Boden

Beim Gehegebau gilt es sowohl die Bodensicherung (als Durchbuddel-Schutz für die Kaninchen) als auch die Auswahl des Bodenmaterials zu beachten.


Bodensicherung

buddelnde Häsin


Gerade Häsinnen buddeln immer wieder lange und tiefe Tunnel, wie dieses Bild beweisst. Für die Tiere ist es toll, wenn sie in einem Gehege wo sie dauerhaft wohnen die Gelegenheit zum Buddeln haben. Damit das Gehege ausreichend ein- und ausbruchssicher bleibt, ist eine entsprechende Bodensicherung notwendig.


Maschendraht

Als Durchbuddel-Schutz kann auf dem Boden Maschendraht verlegt werden. Der Draht muss hierfür lückenlos und eben verlegt werden. Damit der Draht sich nicht hochwellt kann man ihn zunächst mit Steinen beschweren. Um ihn am Boden zu befestigen, eignen sich Verblendhaken (ähnlich wie Heringe vom Zelt) aus dem Baustoffhandel.

Bei dieser Methode können die Kaninchen nicht buddeln, aber für eine Bodensicherung ist gesorgt. Maschendraht auf dem Boden ist ausserdem schnell verlegt. Wichtig ist, dass der Draht eben verlegt ist und gut am Boden befestigt ist. Wellt er sich hoch und ist locker, so droht Verletzungsgefahr für die Kaninchen.


Rasengittersteine

Einen ähnlichen Effekt wie mit Maschendraht, lässt sich mit Rasengittersteinen erzielen. Die Kaninchen können in den Lücken etwas buddeln, ausserdem kann - sofern die Kaninchen nicht sofort alles abfressen - Gras o.ä. durch die Steine wachsen.
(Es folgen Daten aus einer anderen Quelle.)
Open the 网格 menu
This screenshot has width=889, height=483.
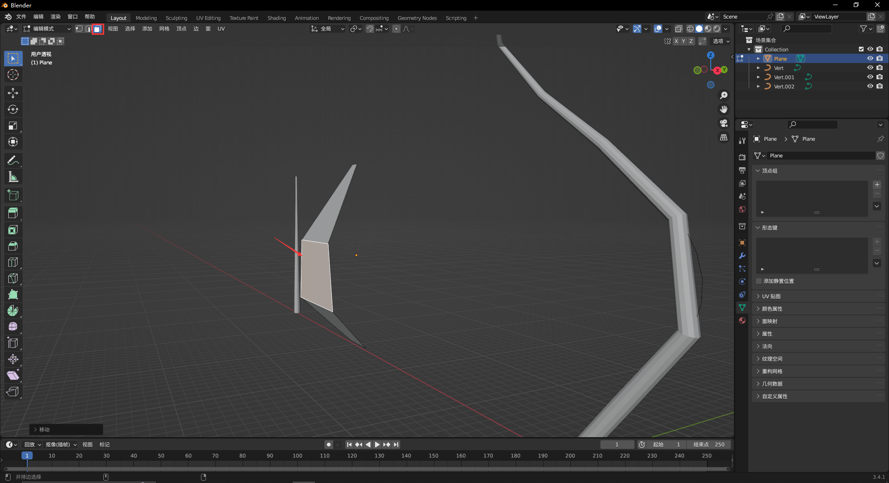pyautogui.click(x=164, y=29)
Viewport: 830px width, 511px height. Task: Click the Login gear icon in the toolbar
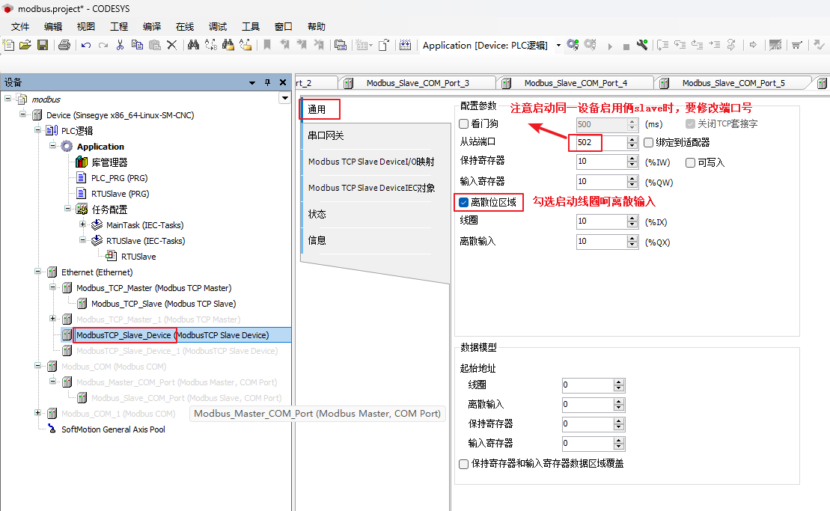[x=573, y=45]
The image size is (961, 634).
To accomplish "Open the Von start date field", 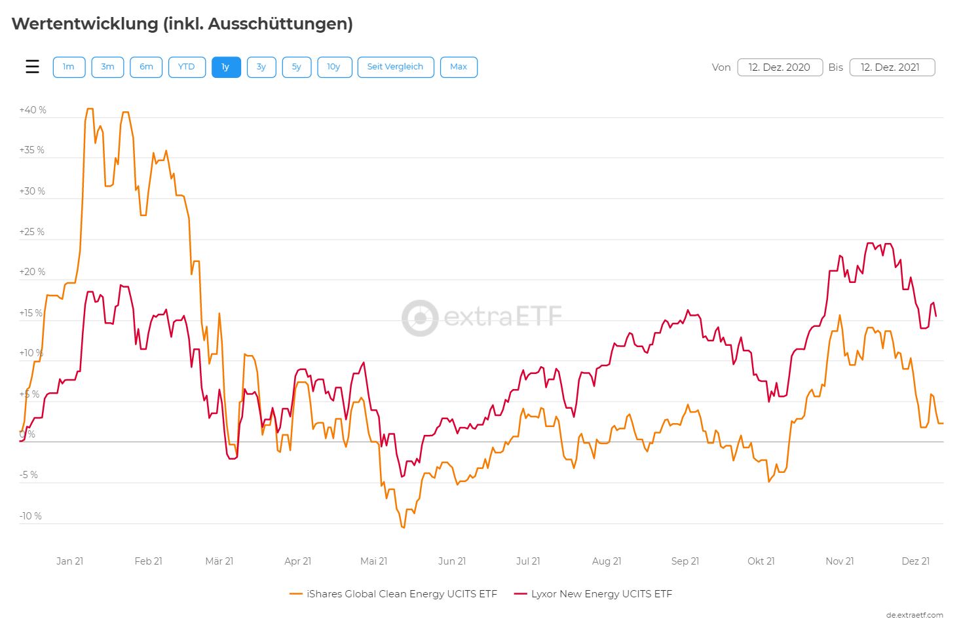I will tap(780, 67).
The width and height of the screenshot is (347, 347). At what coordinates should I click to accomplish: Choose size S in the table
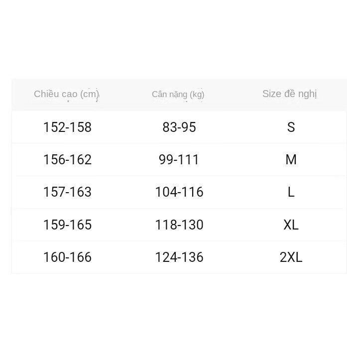click(291, 127)
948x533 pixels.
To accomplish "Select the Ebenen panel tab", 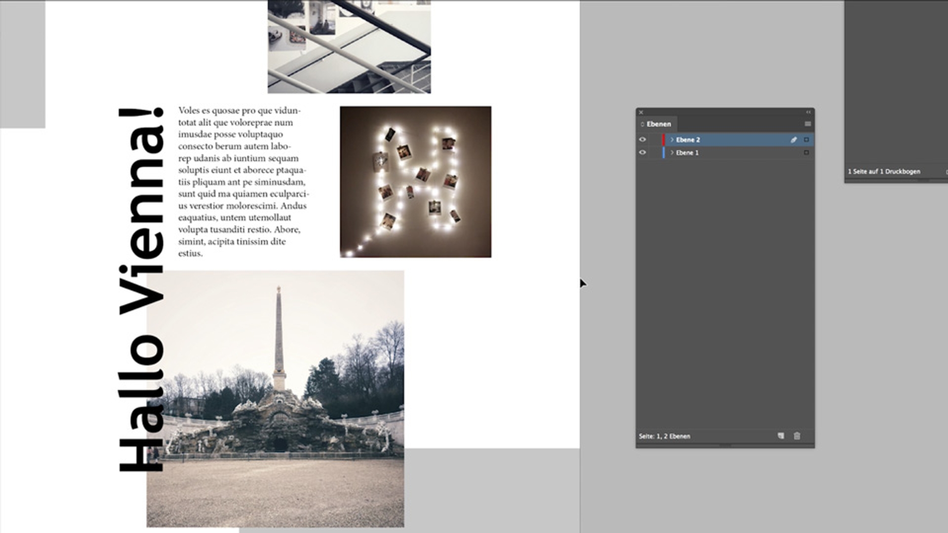I will coord(659,124).
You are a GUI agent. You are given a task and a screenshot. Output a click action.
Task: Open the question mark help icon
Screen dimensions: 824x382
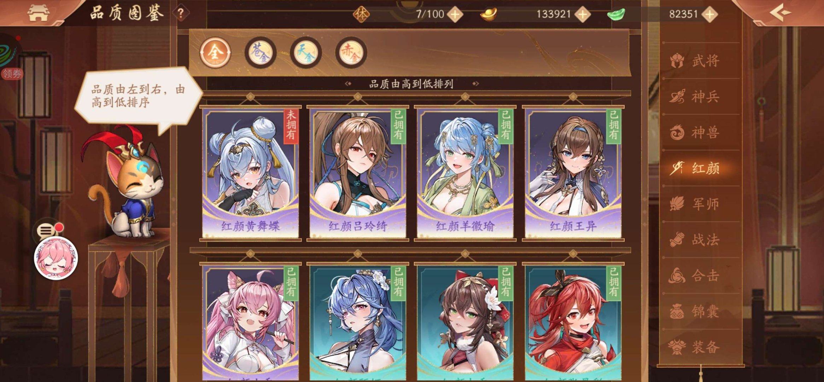[x=181, y=13]
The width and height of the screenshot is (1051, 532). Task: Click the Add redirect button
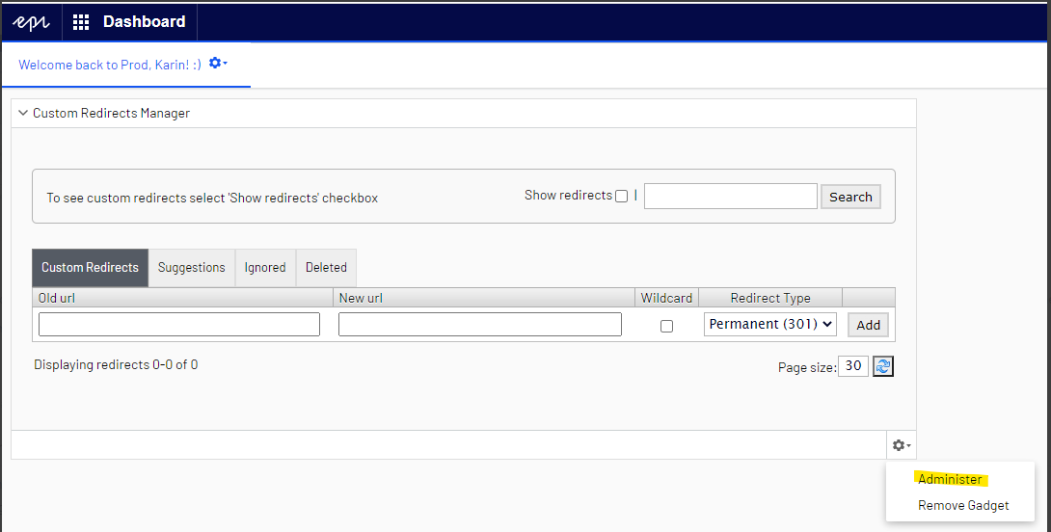(x=868, y=325)
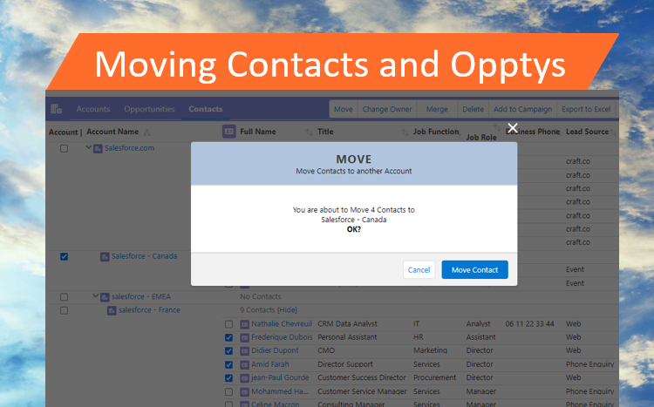Screen dimensions: 654x407
Task: Click the hierarchy icon left of Accounts tab
Action: (57, 109)
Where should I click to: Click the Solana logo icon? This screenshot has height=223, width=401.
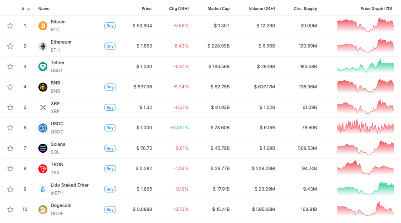43,148
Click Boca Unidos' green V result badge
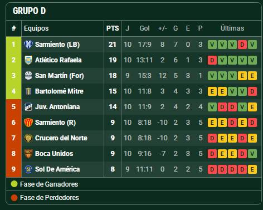The height and width of the screenshot is (210, 263). (252, 154)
Durch die Steine werden die Krallen schön abgewetzt, was sicher von Vorteil ist.

Rasengittersteine bewachsene Fläche


Betoniertes Fundament

Vorbereitung für das Fundament einbetoniert fertiges Fundament

So ein Fundament ist eine Menge Arbeit! Allerdings hält es dann auch für die Ewigkeit und ist - sofern es tief genug ist - ein sicherer Schutz gegen das Rausbuddeln der Kaninchen.


Eingegrabene Sicherung

Alternativ zu einem betonierten Fundament kann auch eine Bodensicherung eingegraben werden. Dazu muss vor dem Bau rings um das Gehege ein Graben ausgehoben werden, in dem dann Steinplatten, Maschendraht o.ä. versenkt werden. Die Tiefe sollte wie beim Betonfundament mindestens 50 cm betragen. Je tiefer man die Bodensicherung macht, desto weniger Ärger hat man später. Die Kaninchen schaffen es locker auch tiefer als 50 cm zu graben. Tunnel müssen evtl. also von Zeit zu Zeit wieder zugeschüttet werden.


Bodenauswahl

Erde

In Erde können Kaninchen prima buddeln und Tunnel graben. Allerdings matscht Erdboden ziemlich, wenn er nass wird. Bei einem überdachten Gehege mit Durchbuddelschutz in der Tiefe ist Erde ein optimaler Boden fürs Kaninchengehege.


Sand

Sand ist recht preisgünstig, matscht bei Regen nicht, trocknet schnell und lässt sich sehr gut reinigen. Mit einem einfachen Spielsieb oder einem biligen Nudelsieb kann man den Sand einfach durchsieben wenn er trocken ist. Köttel, Futterreste, Stroh, Heu etc. lassen sich so sehr schnell entfernen. Vollgepinkelte Stellen kann man einfach entsorgen. Wenn zuwenig Sand im Gehege ist, kann er nach Bedarf nachgefüllt werden. Spielsand gibt es in ca. 25 kg Säcken in jedem Baumarkt.

Gehege mit Sand

Sand ist in Gehegen mit Maschendraht oder Rasengittersteinen sehr praktisch. In Gehegen mit tiefer Bodensicherung eignet er sich weniger, da die Eigenbauten der Kaninchen im normalen Sand keine ausreichende Festigkeit erreichen.




Rindenmulch

Rindenmulch ist preisgünstig und matscht nicht. Allerdings ist er schlecht zu reinigen. Bei ordentlichen Kaninchen, die nur in eine Ecke machen ist das kein Problem. Wenn die Kaninchen überall hinmachen ist Rindenmulch unpraktisch, da er dann häufiger komplett ausgetauscht wird.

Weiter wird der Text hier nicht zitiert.